Dr. Ben Carson said Sunday he was prepared to make changes that his campaign manager couldn’t live with, leading to the departure of three top aides last week.

Speaking on ABC’s “This Week,” Carson explained his campaign shake up by saying more decisive leadership was needed.

“You have to have the ability to execute a plan, and we didn’t really have that,” Carson said.

Barry Bennett, Carson’s former campaign manager, and some 20 other staff members quit the campaign on Dec. 31, a little more than a month before the Iowa caucuses, according to a Reuters report. The Carson campaign said Sunday those numbers were incorrect and only five staff members have left.

Many have questioned whether the campaign shakeup will be enough to save a candidate who has been tanking in the polls during the last six weeks.

Carson said his campaign staff was not originally built to run a competitive campaign.
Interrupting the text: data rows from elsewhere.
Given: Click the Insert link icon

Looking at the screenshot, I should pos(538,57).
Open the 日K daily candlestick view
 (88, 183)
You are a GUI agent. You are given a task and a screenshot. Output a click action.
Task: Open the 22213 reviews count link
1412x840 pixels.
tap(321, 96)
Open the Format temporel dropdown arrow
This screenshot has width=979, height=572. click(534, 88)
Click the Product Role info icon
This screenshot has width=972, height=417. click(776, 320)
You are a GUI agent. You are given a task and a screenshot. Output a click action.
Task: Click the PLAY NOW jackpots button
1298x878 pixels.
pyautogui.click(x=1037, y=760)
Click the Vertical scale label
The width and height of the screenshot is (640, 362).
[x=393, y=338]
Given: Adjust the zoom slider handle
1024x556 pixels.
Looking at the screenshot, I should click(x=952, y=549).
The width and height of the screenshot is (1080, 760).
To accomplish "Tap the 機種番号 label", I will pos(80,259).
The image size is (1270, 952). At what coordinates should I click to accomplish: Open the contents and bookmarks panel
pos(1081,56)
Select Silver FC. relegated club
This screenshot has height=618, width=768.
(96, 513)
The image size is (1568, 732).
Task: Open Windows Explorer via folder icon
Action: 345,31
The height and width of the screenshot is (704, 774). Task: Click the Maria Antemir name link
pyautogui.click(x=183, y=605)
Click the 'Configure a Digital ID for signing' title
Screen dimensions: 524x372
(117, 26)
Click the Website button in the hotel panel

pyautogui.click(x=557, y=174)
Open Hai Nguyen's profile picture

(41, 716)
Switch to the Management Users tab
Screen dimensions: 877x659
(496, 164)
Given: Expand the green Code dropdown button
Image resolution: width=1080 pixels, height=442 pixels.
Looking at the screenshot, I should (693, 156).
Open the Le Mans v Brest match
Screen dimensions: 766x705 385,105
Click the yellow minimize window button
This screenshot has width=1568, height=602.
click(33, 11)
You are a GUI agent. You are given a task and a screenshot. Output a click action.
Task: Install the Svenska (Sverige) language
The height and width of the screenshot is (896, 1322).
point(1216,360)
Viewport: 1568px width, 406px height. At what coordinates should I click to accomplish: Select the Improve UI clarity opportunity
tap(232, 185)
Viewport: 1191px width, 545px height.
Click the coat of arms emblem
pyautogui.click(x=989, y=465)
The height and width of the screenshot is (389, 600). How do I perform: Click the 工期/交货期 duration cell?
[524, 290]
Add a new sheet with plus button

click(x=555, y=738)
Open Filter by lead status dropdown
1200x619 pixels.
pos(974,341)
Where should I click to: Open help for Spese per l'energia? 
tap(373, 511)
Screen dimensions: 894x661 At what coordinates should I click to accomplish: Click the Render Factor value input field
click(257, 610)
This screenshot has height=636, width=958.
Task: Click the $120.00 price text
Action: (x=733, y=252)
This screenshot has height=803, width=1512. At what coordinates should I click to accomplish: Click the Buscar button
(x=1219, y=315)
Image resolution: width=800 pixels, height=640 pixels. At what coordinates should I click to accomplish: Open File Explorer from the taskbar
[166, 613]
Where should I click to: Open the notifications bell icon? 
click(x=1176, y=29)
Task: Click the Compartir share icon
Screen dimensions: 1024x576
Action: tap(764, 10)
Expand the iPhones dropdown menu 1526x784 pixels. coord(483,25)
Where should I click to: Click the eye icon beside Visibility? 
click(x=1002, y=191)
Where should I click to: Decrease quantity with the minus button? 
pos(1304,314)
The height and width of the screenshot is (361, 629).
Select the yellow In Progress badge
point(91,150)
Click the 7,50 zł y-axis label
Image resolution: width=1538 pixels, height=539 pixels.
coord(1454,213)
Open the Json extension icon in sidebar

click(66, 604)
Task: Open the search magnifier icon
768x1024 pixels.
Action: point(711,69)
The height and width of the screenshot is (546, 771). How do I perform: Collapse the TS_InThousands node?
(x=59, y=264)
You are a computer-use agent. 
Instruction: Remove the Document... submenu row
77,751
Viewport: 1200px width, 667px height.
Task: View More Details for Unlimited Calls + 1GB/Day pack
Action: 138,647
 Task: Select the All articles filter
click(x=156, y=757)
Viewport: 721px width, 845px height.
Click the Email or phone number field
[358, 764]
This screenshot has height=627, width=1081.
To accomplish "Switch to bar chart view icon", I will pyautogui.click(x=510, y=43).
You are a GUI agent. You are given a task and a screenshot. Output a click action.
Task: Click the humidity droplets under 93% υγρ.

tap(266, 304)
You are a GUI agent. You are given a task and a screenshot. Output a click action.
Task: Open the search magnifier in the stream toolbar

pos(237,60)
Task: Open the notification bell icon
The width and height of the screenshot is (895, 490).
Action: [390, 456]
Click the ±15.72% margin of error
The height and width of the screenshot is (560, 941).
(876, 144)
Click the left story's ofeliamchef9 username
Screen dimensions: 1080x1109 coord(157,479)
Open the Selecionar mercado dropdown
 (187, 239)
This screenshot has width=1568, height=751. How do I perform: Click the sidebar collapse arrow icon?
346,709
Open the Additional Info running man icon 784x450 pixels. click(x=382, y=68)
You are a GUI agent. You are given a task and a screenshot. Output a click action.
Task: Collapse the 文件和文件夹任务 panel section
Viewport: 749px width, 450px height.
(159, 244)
He said no one expected him to be at or near the top of the polls, as he has been for much of the last few months, and new leadership was needed to run a more viable campaign.

“Now, we’re in a different ballgame and we need the ability to execute and we need to have good ideas,” he said.

Retired Army Gen. Bob Dees is now running Carson’s campaign. Carson said Dees would come in to make tough choices and execute the plan Carson wants to run.

How that will mesh with Carson’s network of informal advisors, such as his friend Armstrong Williams, remains to be seen. Carson said Williams, whom Bennett faulted for exercising undue influence over the candidate, would remain a part of his future.

“He’s made some bad judgments, there’s no question about it,” Carson said. “But, he’s a friend and I think he’s a valuable individual, but we can’t have people working at cross purposes and that’s one of the things that’s being fixed, and is fixed.”

The brain surgeon said one of his main focuses in the month leading up to Iowa would be to get his policies out into the public realm. Lately, much of the discussion of Carson’s campaign revolved around staffing drama and gaffes the candidate has made on foreign policy.

“It was very difficult to execute plans, for instance getting our policies out,” he said. “We talk and talk and talk and talk and they don’t seem to get them out and I want them out. I want people to talk about them and analyze them.”